• **Your assignment**:
Reproduce the full set of records verbatim.

• **Entries supplied**:
○ ○ ○ ○
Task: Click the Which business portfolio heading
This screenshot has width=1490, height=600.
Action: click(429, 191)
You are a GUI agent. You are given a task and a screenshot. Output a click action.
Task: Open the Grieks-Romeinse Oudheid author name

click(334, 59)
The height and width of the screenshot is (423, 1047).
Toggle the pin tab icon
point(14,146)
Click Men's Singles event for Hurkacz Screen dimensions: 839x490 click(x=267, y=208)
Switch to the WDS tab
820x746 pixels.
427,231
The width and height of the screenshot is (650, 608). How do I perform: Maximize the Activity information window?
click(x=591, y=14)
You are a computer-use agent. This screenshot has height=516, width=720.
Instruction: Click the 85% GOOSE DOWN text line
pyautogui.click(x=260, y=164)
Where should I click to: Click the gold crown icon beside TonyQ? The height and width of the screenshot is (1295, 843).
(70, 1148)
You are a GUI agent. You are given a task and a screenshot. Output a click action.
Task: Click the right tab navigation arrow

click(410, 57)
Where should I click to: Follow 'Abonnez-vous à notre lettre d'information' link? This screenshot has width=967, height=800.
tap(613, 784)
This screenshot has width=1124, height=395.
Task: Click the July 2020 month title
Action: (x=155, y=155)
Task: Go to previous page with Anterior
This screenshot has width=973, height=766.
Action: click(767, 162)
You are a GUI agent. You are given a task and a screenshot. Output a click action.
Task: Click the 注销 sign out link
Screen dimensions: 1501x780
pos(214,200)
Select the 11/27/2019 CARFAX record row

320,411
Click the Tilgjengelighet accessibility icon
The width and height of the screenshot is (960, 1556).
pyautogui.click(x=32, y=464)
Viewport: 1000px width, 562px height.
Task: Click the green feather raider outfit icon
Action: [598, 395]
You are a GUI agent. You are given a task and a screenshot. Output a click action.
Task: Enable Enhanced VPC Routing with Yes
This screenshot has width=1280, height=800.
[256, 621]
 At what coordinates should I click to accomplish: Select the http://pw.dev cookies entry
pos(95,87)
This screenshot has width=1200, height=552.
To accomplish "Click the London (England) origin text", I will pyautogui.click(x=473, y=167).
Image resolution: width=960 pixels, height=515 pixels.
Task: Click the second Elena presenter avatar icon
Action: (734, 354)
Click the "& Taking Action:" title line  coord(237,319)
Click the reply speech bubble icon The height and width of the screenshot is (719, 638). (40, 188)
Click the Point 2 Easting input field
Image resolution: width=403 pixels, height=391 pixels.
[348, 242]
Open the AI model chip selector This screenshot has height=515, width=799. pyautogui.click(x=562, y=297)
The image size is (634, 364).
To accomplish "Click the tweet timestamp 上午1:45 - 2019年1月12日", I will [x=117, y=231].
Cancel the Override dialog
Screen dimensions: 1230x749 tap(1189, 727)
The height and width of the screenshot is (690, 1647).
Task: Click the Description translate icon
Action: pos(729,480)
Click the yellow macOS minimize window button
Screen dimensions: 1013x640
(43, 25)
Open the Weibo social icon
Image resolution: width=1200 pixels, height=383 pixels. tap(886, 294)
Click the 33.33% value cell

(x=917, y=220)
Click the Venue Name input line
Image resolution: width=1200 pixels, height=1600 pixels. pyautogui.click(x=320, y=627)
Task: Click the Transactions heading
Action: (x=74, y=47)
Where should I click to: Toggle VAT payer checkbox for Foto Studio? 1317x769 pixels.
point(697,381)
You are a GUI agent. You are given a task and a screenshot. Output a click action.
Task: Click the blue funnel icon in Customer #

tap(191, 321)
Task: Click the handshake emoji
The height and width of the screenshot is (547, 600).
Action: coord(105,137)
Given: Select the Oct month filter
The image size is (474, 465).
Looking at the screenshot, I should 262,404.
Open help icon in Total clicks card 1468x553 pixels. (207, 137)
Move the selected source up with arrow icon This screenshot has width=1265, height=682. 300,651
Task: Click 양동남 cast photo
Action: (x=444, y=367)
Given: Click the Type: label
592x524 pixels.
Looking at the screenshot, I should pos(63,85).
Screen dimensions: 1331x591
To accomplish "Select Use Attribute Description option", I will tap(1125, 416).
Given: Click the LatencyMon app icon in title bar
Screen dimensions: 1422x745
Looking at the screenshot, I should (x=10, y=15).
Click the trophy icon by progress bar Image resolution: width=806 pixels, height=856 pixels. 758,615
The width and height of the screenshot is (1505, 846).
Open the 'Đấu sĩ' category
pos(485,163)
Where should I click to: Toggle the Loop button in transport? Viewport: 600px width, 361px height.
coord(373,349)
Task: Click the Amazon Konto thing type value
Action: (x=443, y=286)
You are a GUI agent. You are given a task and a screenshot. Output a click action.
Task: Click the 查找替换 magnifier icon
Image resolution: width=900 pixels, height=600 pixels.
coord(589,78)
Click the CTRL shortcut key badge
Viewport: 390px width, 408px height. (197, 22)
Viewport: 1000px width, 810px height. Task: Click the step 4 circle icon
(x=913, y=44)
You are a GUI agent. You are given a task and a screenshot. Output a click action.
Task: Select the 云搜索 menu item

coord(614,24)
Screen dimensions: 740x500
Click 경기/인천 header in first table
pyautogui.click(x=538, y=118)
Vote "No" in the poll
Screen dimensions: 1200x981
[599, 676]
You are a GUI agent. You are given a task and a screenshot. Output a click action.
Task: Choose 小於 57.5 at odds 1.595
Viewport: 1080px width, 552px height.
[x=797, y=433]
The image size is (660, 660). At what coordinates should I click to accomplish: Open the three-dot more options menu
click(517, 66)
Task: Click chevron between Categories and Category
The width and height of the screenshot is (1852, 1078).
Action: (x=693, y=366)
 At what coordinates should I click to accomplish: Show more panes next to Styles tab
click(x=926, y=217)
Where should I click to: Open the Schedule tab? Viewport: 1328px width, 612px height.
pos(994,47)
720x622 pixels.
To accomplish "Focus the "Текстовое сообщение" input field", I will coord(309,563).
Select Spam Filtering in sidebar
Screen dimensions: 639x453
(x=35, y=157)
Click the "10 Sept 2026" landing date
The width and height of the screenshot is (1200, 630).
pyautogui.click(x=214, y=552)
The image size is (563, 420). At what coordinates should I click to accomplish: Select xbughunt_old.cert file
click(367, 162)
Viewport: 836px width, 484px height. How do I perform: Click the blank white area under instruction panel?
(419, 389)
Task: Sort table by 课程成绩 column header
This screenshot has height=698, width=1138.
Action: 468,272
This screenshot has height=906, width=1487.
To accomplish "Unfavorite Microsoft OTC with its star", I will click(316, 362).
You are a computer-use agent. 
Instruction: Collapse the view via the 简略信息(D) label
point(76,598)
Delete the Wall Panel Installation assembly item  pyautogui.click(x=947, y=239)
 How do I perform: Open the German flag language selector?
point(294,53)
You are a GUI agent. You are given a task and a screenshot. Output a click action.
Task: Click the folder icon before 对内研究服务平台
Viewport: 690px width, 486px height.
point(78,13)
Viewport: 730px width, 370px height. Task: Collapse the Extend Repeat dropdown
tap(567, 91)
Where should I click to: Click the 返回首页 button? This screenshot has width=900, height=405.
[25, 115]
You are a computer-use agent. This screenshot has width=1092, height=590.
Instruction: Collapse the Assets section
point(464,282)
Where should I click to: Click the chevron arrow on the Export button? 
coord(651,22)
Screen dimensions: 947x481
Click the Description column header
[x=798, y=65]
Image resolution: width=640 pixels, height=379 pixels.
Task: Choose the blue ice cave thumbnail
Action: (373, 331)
○ ○ ○ ○
• **Solution**:
Task: Click the Which business portfolio heading
This screenshot has width=1490, height=600.
Action: click(429, 191)
You are a GUI agent. You are given a task and a screenshot. Output a click action.
Task: Open the Grieks-Romeinse Oudheid author name

click(334, 59)
The height and width of the screenshot is (423, 1047).
Toggle the pin tab icon
point(14,146)
Click Men's Singles event for Hurkacz Screen dimensions: 839x490 click(x=267, y=208)
Switch to the WDS tab
820x746 pixels.
427,231
The width and height of the screenshot is (650, 608). How do I perform: Maximize the Activity information window?
click(x=591, y=14)
You are a computer-use agent. This screenshot has height=516, width=720.
Instruction: Click the 85% GOOSE DOWN text line
pyautogui.click(x=260, y=164)
Where should I click to: Click the gold crown icon beside TonyQ? The height and width of the screenshot is (1295, 843).
(70, 1148)
You are a GUI agent. You are given a task and a screenshot. Output a click action.
Task: Click the right tab navigation arrow

click(410, 57)
Where should I click to: Follow 'Abonnez-vous à notre lettre d'information' link? This screenshot has width=967, height=800.
tap(613, 784)
This screenshot has width=1124, height=395.
Task: Click the July 2020 month title
Action: (x=155, y=155)
Task: Go to previous page with Anterior
This screenshot has width=973, height=766.
Action: click(767, 162)
You are a GUI agent. You are given a task and a screenshot. Output a click action.
Task: Click the 注销 sign out link
Screen dimensions: 1501x780
pos(214,200)
Select the 11/27/2019 CARFAX record row

320,411
Click the Tilgjengelighet accessibility icon
The width and height of the screenshot is (960, 1556).
pyautogui.click(x=32, y=464)
Viewport: 1000px width, 562px height.
Task: Click the green feather raider outfit icon
Action: [598, 395]
You are a GUI agent. You are given a task and a screenshot. Output a click action.
Task: Enable Enhanced VPC Routing with Yes
This screenshot has width=1280, height=800.
[256, 621]
 At what coordinates should I click to accomplish: Select the http://pw.dev cookies entry
pos(95,87)
This screenshot has width=1200, height=552.
To accomplish "Click the London (England) origin text", I will pyautogui.click(x=473, y=167).
Image resolution: width=960 pixels, height=515 pixels.
Task: Click the second Elena presenter avatar icon
Action: (734, 354)
Click the "& Taking Action:" title line  coord(237,319)
Click the reply speech bubble icon The height and width of the screenshot is (719, 638). (40, 188)
Click the Point 2 Easting input field
Image resolution: width=403 pixels, height=391 pixels.
[348, 242]
Open the AI model chip selector This screenshot has height=515, width=799. pyautogui.click(x=562, y=297)
The image size is (634, 364).
To accomplish "Click the tweet timestamp 上午1:45 - 2019年1月12日", I will [x=117, y=231].
Cancel the Override dialog
Screen dimensions: 1230x749 tap(1189, 727)
The height and width of the screenshot is (690, 1647).
Task: Click the Description translate icon
Action: pos(729,480)
Click the yellow macOS minimize window button
Screen dimensions: 1013x640
(43, 25)
Open the Weibo social icon
Image resolution: width=1200 pixels, height=383 pixels. tap(886, 294)
Click the 33.33% value cell

(x=917, y=220)
Click the Venue Name input line
Image resolution: width=1200 pixels, height=1600 pixels. pyautogui.click(x=320, y=627)
Task: Click the Transactions heading
Action: (x=74, y=47)
Where should I click to: Toggle VAT payer checkbox for Foto Studio? 1317x769 pixels.
point(697,381)
You are a GUI agent. You are given a task and a screenshot. Output a click action.
Task: Click the blue funnel icon in Customer #

tap(191, 321)
Task: Click the handshake emoji
The height and width of the screenshot is (547, 600).
Action: coord(105,137)
Given: Select the Oct month filter
The image size is (474, 465).
Looking at the screenshot, I should 262,404.
Open help icon in Total clicks card 1468x553 pixels. (207, 137)
Move the selected source up with arrow icon This screenshot has width=1265, height=682. 300,651
Task: Click 양동남 cast photo
Action: (x=444, y=367)
Given: Click the Type: label
592x524 pixels.
Looking at the screenshot, I should pos(63,85).
Screen dimensions: 1331x591
To accomplish "Select Use Attribute Description option", I will tap(1125, 416).
Given: Click the LatencyMon app icon in title bar
Screen dimensions: 1422x745
Looking at the screenshot, I should (x=10, y=15).
Click the trophy icon by progress bar Image resolution: width=806 pixels, height=856 pixels. 758,615
The width and height of the screenshot is (1505, 846).
Open the 'Đấu sĩ' category
pos(485,163)
Where should I click to: Toggle the Loop button in transport? Viewport: 600px width, 361px height.
coord(373,349)
Task: Click the Amazon Konto thing type value
Action: (x=443, y=286)
You are a GUI agent. You are given a task and a screenshot. Output a click action.
Task: Click the 查找替换 magnifier icon
Image resolution: width=900 pixels, height=600 pixels.
coord(589,78)
Click the CTRL shortcut key badge
Viewport: 390px width, 408px height. (197, 22)
Viewport: 1000px width, 810px height. Task: Click the step 4 circle icon
(x=913, y=44)
You are a GUI agent. You are given a task and a screenshot. Output a click action.
Task: Select the 云搜索 menu item

coord(614,24)
Screen dimensions: 740x500
Click 경기/인천 header in first table
pyautogui.click(x=538, y=118)
Vote "No" in the poll
Screen dimensions: 1200x981
[599, 676]
You are a GUI agent. You are given a task and a screenshot. Output a click action.
Task: Choose 小於 57.5 at odds 1.595
Viewport: 1080px width, 552px height.
[x=797, y=433]
The image size is (660, 660). At what coordinates should I click to accomplish: Open the three-dot more options menu
click(517, 66)
Task: Click chevron between Categories and Category
The width and height of the screenshot is (1852, 1078).
Action: (x=693, y=366)
 At what coordinates should I click to accomplish: Show more panes next to Styles tab
click(x=926, y=217)
Where should I click to: Open the Schedule tab? Viewport: 1328px width, 612px height.
pos(994,47)
720x622 pixels.
To accomplish "Focus the "Текстовое сообщение" input field", I will coord(309,563).
Select Spam Filtering in sidebar
Screen dimensions: 639x453
(x=35, y=157)
Click the "10 Sept 2026" landing date
The width and height of the screenshot is (1200, 630).
pyautogui.click(x=214, y=552)
The image size is (563, 420). At what coordinates should I click to accomplish: Select xbughunt_old.cert file
click(367, 162)
Viewport: 836px width, 484px height. How do I perform: Click the blank white area under instruction panel?
(419, 389)
Task: Sort table by 课程成绩 column header
This screenshot has height=698, width=1138.
Action: 468,272
This screenshot has height=906, width=1487.
To accomplish "Unfavorite Microsoft OTC with its star", I will click(316, 362).
You are a computer-use agent. 
Instruction: Collapse the view via the 简略信息(D) label
point(76,598)
Delete the Wall Panel Installation assembly item  pyautogui.click(x=947, y=239)
 How do I perform: Open the German flag language selector?
point(294,53)
You are a GUI agent. You are given a task and a screenshot. Output a click action.
Task: Click the folder icon before 对内研究服务平台
Viewport: 690px width, 486px height.
point(78,13)
Viewport: 730px width, 370px height. Task: Collapse the Extend Repeat dropdown
tap(567, 91)
Where should I click to: Click the 返回首页 button? This screenshot has width=900, height=405.
[25, 115]
You are a computer-use agent. This screenshot has width=1092, height=590.
Instruction: Collapse the Assets section
point(464,282)
Where should I click to: Click the chevron arrow on the Export button? 
coord(651,22)
Screen dimensions: 947x481
Click the Description column header
[x=798, y=65]
Image resolution: width=640 pixels, height=379 pixels.
Task: Choose the blue ice cave thumbnail
Action: (373, 331)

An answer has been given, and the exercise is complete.